1. Preferred: Use wan2.6-t2v (up to 15s) or wan2.6-i2v (up to 15s) which natively support longer durations. If the user has a first frame image, i2v is a direct replacement for kf2v with longer duration support. 2. If kf2v is essential (user needs both first AND last frame control): Generate the 5s kf2v video first, then extend it using vace video_extension — trim the kf2v output to a ≤3s tail clip and use it as first_clip_url to generate the next 5s segment. Repeat for additional segments, then concatenate all segments (see merge-media.md). 3. For any mode: To produce videos >15s, chain multiple generations — use the last frame or tail clip of each segment as input for the next. Concatenate final segments (see merge-media.md). Inform the user this is a multi-step workflow.

Improving kf2v Image Fidelity

kf2v generates a 5s transition between first and last frames. By design the model interpolates motion between the two frames — it respects the visual content of both frames but heavily relies on the prompt to determine how the transition happens. If generated video doesn't match the input images well:

1. Turn off prompt_extend — Smart rewriting can drift from original intent. Set "prompt_extend": false to keep the model closer to your literal description. 2. Write transition-focused prompts — Instead of describing static scenes, describe the motion/change: "camera gradually rises from eye level", "person slowly turns around". The prompt should bridge the visual gap between the two frames. 3. Minimize visual difference between frames — If first and last frame are radically different (different scene, different character), the model may produce artifacts. Keep frames within the same scene/subject. 4. Use higher resolution — "resolution": "1080P" (wan2.2-kf2v-flash) produces more detail-faithful output than 480P/720P. 5. Consider alternatives when image fidelity matters most: - i2v (wan2.6-i2v) — Uses only the first frame but respects it more faithfully, supports up to 15s + audio.
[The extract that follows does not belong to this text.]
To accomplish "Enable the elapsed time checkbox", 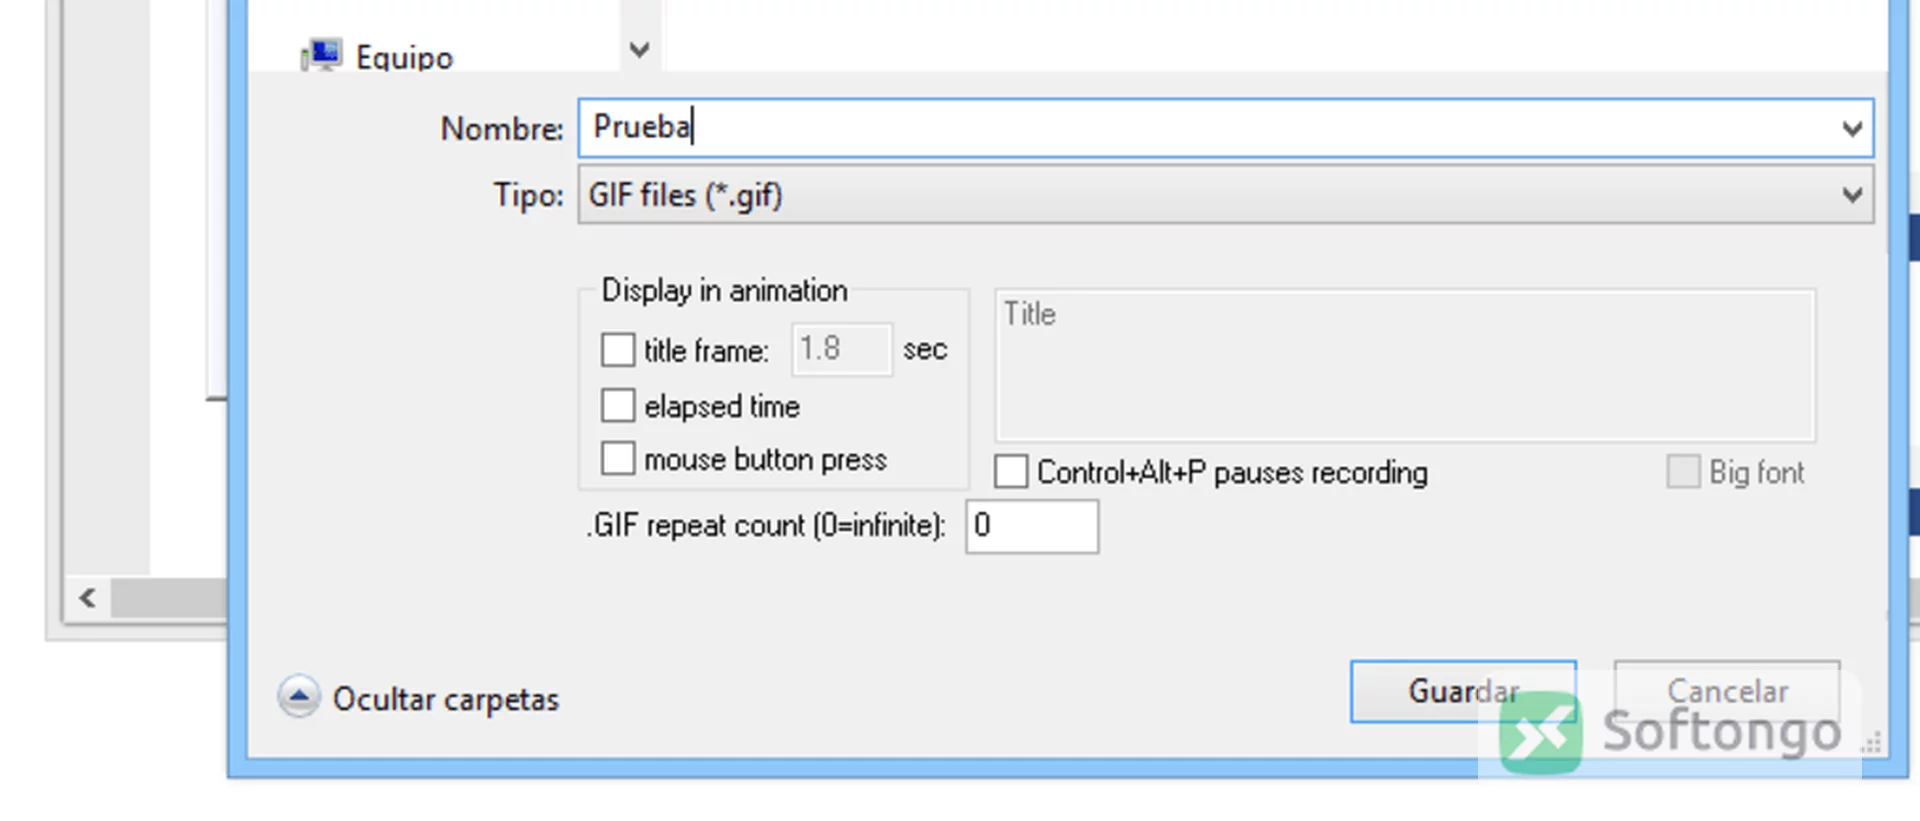I will pos(618,406).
Best when the starting image must be preserved exactly. - vace image_reference — Lets you mark images as subject (obj) or background (bg), giving explicit control over how each image is referenced. - r2v — For character-consistent multi-reference. Preserves character identity across scenes.
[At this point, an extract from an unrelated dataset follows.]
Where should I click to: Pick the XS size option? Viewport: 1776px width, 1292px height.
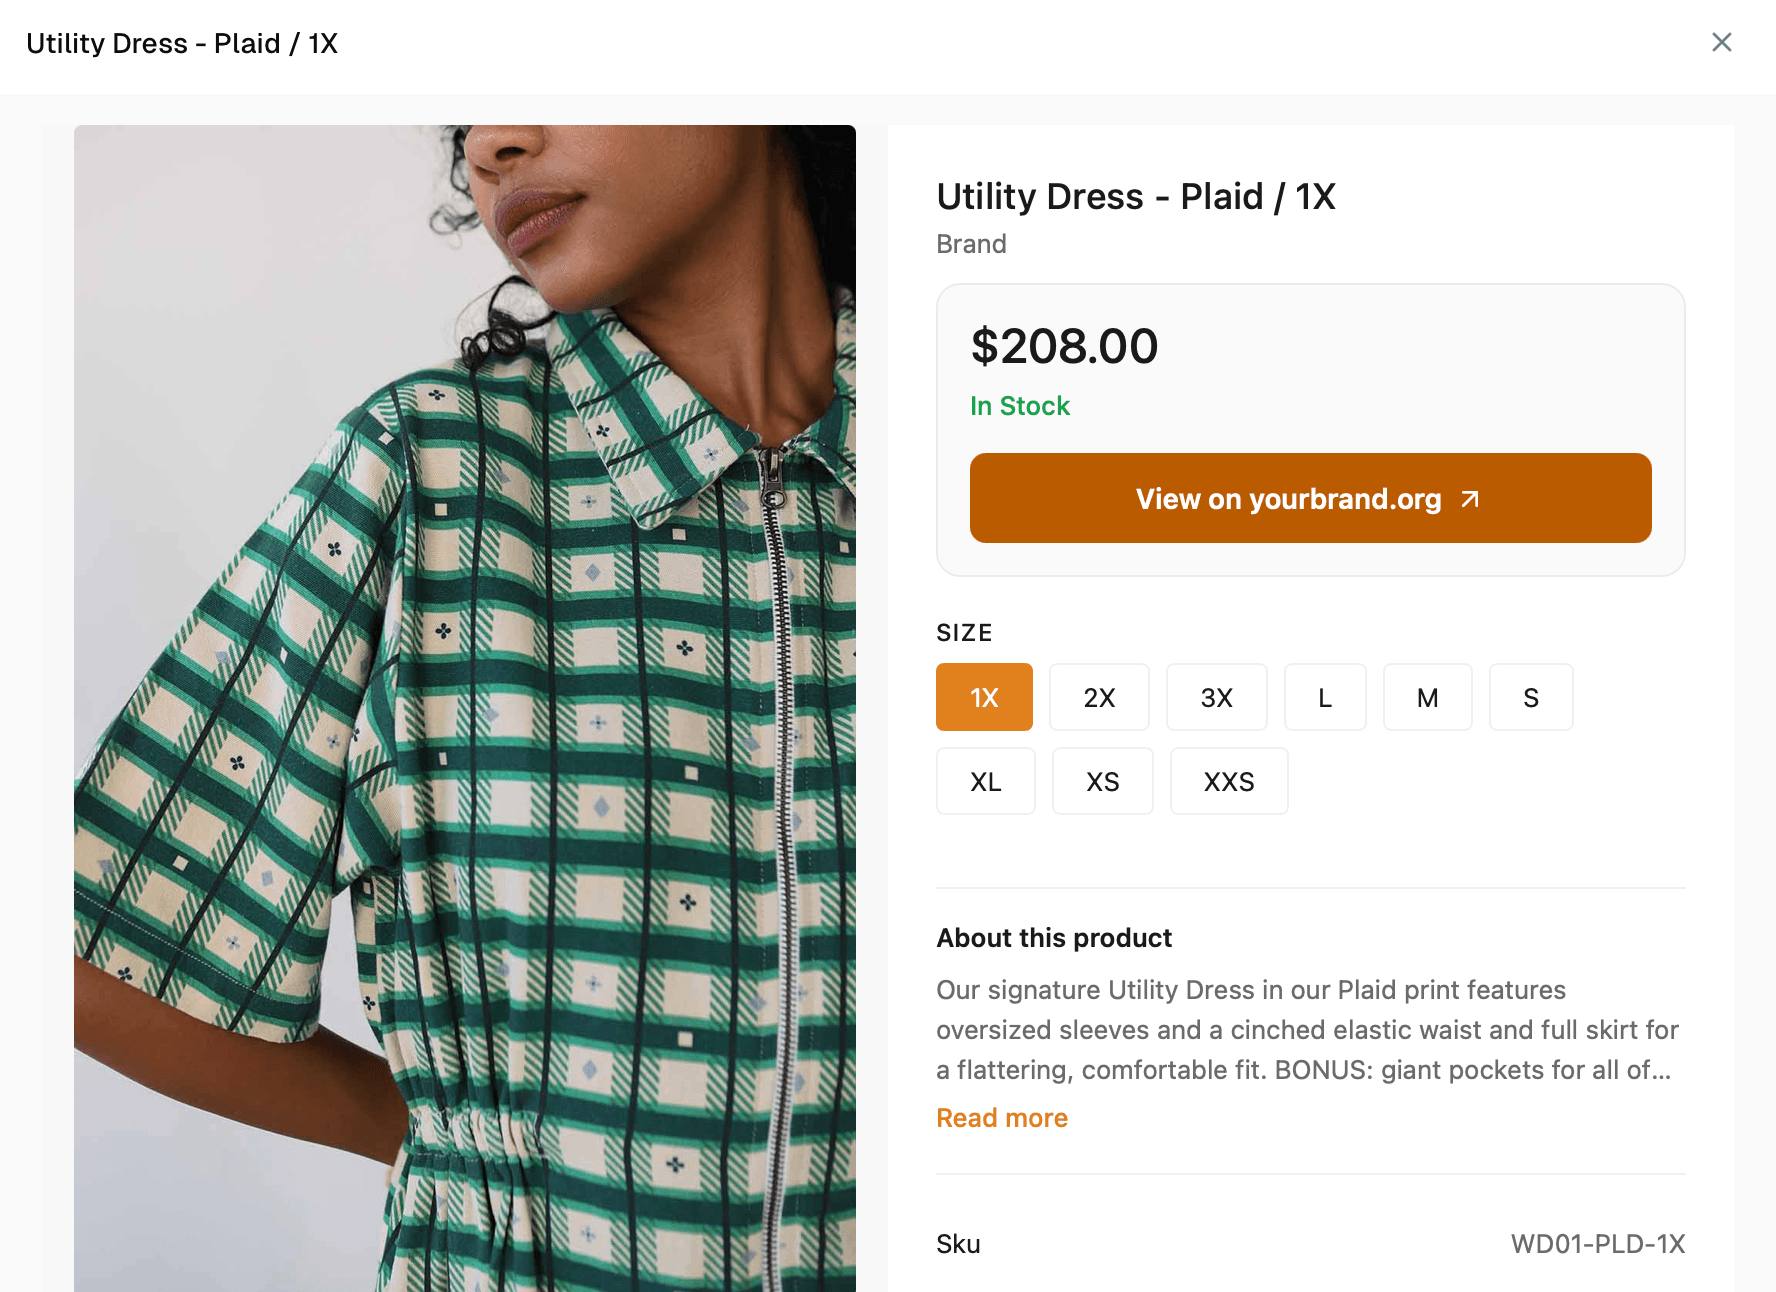pos(1102,782)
Audio Needed but Mode is Silent-Only

kf2v and vace produce silent video only. If the user also wants audio:

1. Switch mode: If the user can relax the first+last frame constraint, recommend wan2.6-i2v (first-frame + audio, up to 15s) or wan2.6-t2v (text + audio, up to 15s). These support audio_url for custom audio or auto-dubbing. 2. Post-process: Generate the silent video first, then add an audio track (see merge-media.md for ffmpeg/moviepy recipes), or use a separate TTS step (see qianwen-audio-tts for speech synthesis) to generate the audio file first. 3. Always inform the user about the silent limitation before generating, and propose the alternative.

Multi-Shot Narrative (Cinematic Storytelling)
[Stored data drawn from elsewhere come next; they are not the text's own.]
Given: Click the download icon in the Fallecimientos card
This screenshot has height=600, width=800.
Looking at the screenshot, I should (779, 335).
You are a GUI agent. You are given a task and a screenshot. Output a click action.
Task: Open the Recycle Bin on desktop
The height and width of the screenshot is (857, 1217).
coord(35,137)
wan2.6 models (t2v, i2v, r2v) natively support multi-shot video — multiple camera angles and scenes in a single generation, up to 15s. This is the recommended approach for cinematic storytelling.

How to use:

1. Set shot_type: "multi" AND prompt_extend: true in the request. 2. Structure the prompt using 第N个镜头[Xs-Ys] format (Chinese) or describe sequential scenes clearly:

第1个镜头[0-3秒] 雨夜街头，侦探快步前行，镜头从远处跟随。
第2个镜头[3-5秒] 侦探推开老旧建筑的大门，镜头推近特写。
第3个镜头[5-8秒] 室内昏暗灯光下，侦探发现一封信，低头阅读。

3. For multi-character stories, combine with r2v mode: provide reference videos/images for each character, use character1/character2 in prompt.

Limits: Single generation max 15s. For longer narratives, generate multiple multi-shot segments and chain them (use the last frame of segment N as the first frame of segment N+1 via i2v).

VACE Post-Processing Pipeline

VACE functions can be chained as post-processing steps after initial video generation. Common pipelines:

| Pipeline | Steps | Use case | |----------|-------|----------| | Generate + Extend | t2v/i2v → vace video_extension (×N) | Make a 5s video into 10s, 15s, ... | | Generate + Outpaint | t2v/i2v → vace video_outpainting | Expand 16:9 to 9:16 (horizontal to vertical) | | Generate + Edit | t2v/i2v → vace video_edit | Replace a character or remove an object | | Generate + Repaint | t2v/i2v → vace video_repainting | Change art style while keeping motion | | kf2v + Extend + Audio | kf2v → vace video_extension → concatenate segments → add audio | Controlled transition, longer, with sound |

Chaining rules:

Each VACE step outputs ≤5s, 720P, silent video.
For video_extension: input clip must be ≤3s. If extending a 5s video, trim the last 2-3s to prepare first_clip_url (see merge-media.md).
Download each intermediate video (URL expires in 24h) before feeding it to the next step.
After all segments are generated, concatenate them and optionally overlay audio (see merge-media.md).
Inform the user of the full plan and get confirmation before starting a multi-step pipeline.
Complex Multi-Step Video Projects
For requests like "generate a kf2v transition, extend it to 15s, and add narration":
1. Plan the full pipeline with estimated step count and total time

2. Present the plan to the user and get confirmation 3. Execute one step at a time, saving intermediate outputs to the session output directory 4. After all video steps complete, concatenate segments and add audio if needed (see merge-media.md)